Kürtlerle mevcut devletlerin çelişki ve çatışması sürüyor. Bu çelişki ve çatışmadan ABD de, Almanya da, diğerleri de ekonomik kazanç sağlıyorlar. Kürtleri kendilerine muhtaç hale getirerek, böylece sahte biçimde soykırıma destek verdikleri halde kendilerini Kürt dostu gibi göstermeye çalışıyorlar.

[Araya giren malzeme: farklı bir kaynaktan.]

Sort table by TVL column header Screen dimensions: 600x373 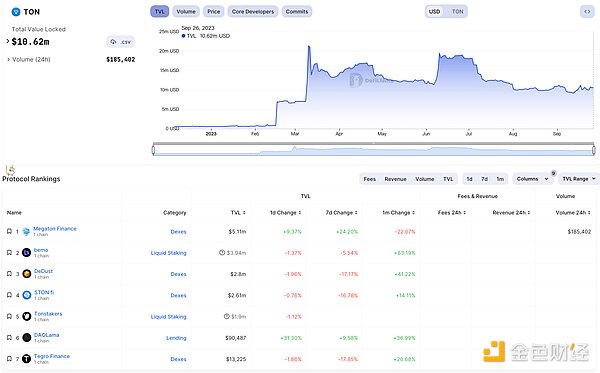pyautogui.click(x=238, y=213)
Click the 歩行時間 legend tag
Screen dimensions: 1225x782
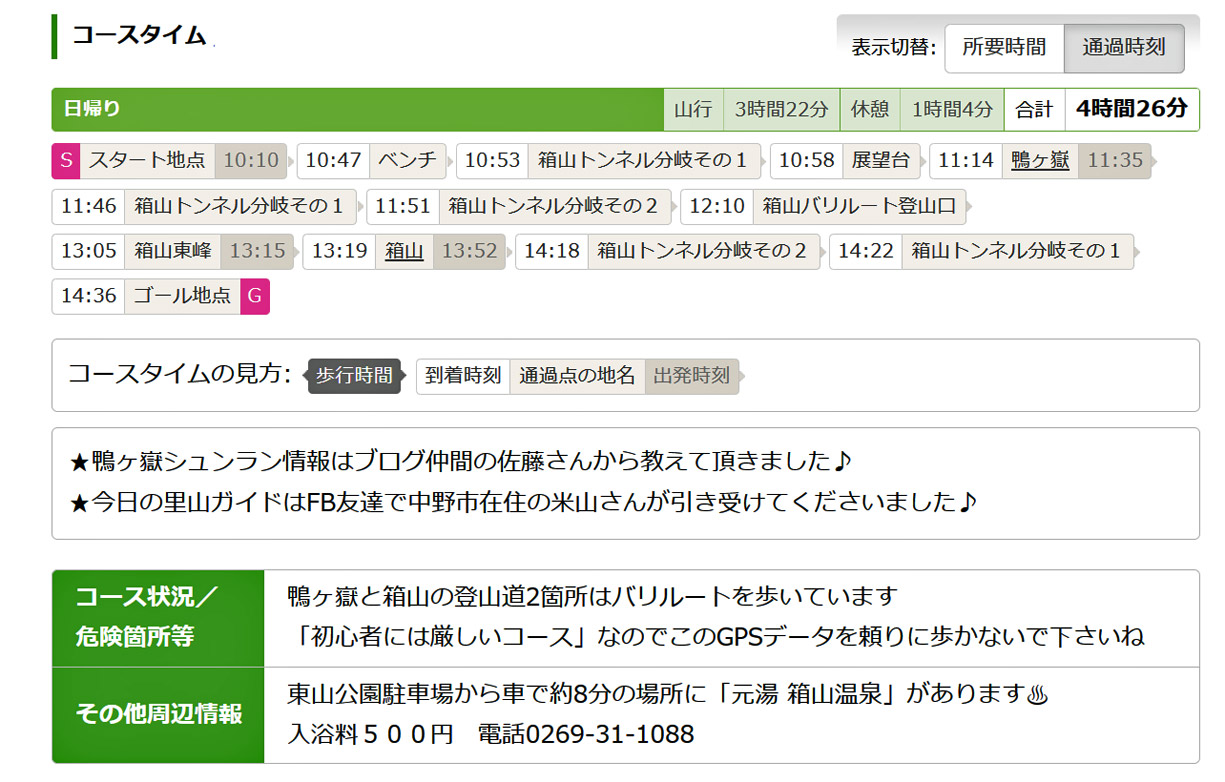pyautogui.click(x=354, y=376)
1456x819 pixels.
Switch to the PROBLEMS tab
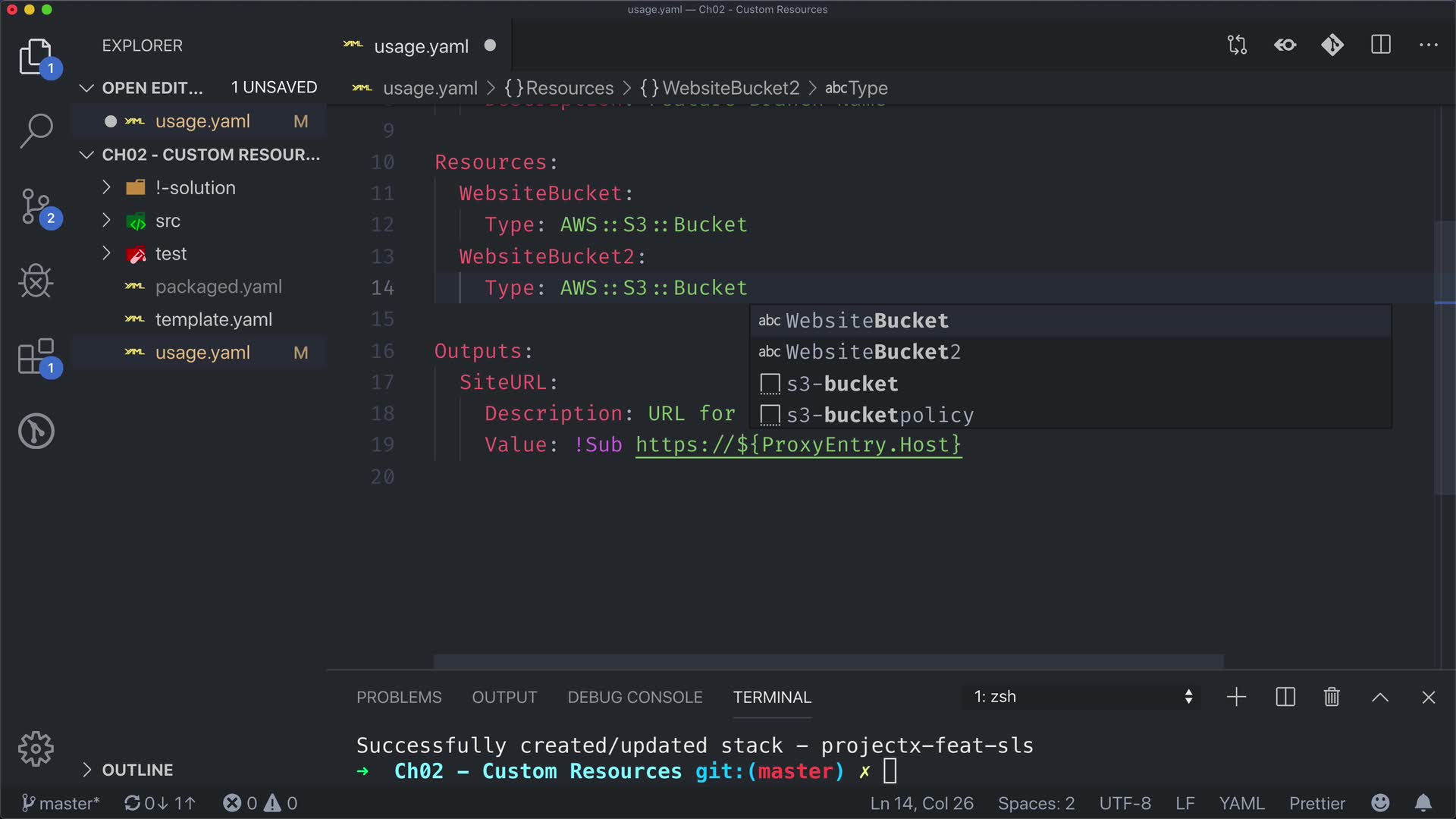[399, 697]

Diğer yandan TC devleti de, İran’ı da, Irak’ı da, Suriye’si de Kürtleri kendilerine daha çok muhtaç hale getiriyor, daha çok ilişkiye yöneliyor. Dolaysıyla daha fazla ekonomik çıkar sağlıyor. Türkiye’nin, İran’ın, Irak’ın, Suriye’nin bütün Kürdistan sömürüsünde daha fazla pay alıyorlar. Buraların zenginlik kaynaklarını sömürüyorlar. Daha çok kar ediyorlar. Para kazanıyorlar. Kar edip para kazanmak için mevcut Kürt soykırımını yürütüyorlar, yürütülmesine izin veriyorlar, teşvik ediyorlar, soykırım zihniyet ve siyasetini ayakta tutuyorlar. Bunu değiştirecek bir demokratik mücadeleye girmiyorlar. Dahası Kürt sorununu çözmek, soykırımcı zihniyet ve siyaseti ortadan kaldırmak için mücadele edenleri ‘terörist’ ilan ederek saldırıyorlar. Böyle bir sistem kurulmuş durumda. Tamamen yalana, provokasyona, soykırım zihniyet ve siyasetine, tamamen daha çok kar etmeye, para kazanmaya bağlı bir Kürt kapanı oluşturulmuş durumdadır.

Kürtler adeta kapana kıstırılmışlar. Mücadele etseler ‘terörist’ sayılıyorlar. Etmezlerse yok oluyorlar, imha oluyorlar. Öyle ki, kapana kıstırılmış bir varlık durumundadırlar. Bunu böyle sürdürerek buradan yarar, çıkar sağlamaya çalışıyorlar. Bununla para kazanıyor, yiyor, zengin oluyorlar. O zenginliği lanet olsun, zehir-zıkkım olsun yedikleri! Böyle demek lazım! Böyle karşı çıkmak, teşhir etmek gerekiyor.

Öyle işler basit, amaçsız, çıkarsız olmuyor. Herkesin sorumluluğu farklı ama ortada bir suç ortaklığı var.Kürtler karşısında bu suç ortaklığı oluşturulmuştur ve bu da Ermeni, Rum, Asuri, Süryani soykırımına dayanmaktadır. Dolaysıyla bu suç ortaklığı açığa çıkar, gerçekler gün yüzüne çıkarsa herkes hesap vermek durumunda kalacak.Bundan korkuyorlar.Ortaya çıkmaması için de her türlü gizli,k irli ve ittifakı oluşturup saldırı savaşı yürütmeye çalışıyorlar.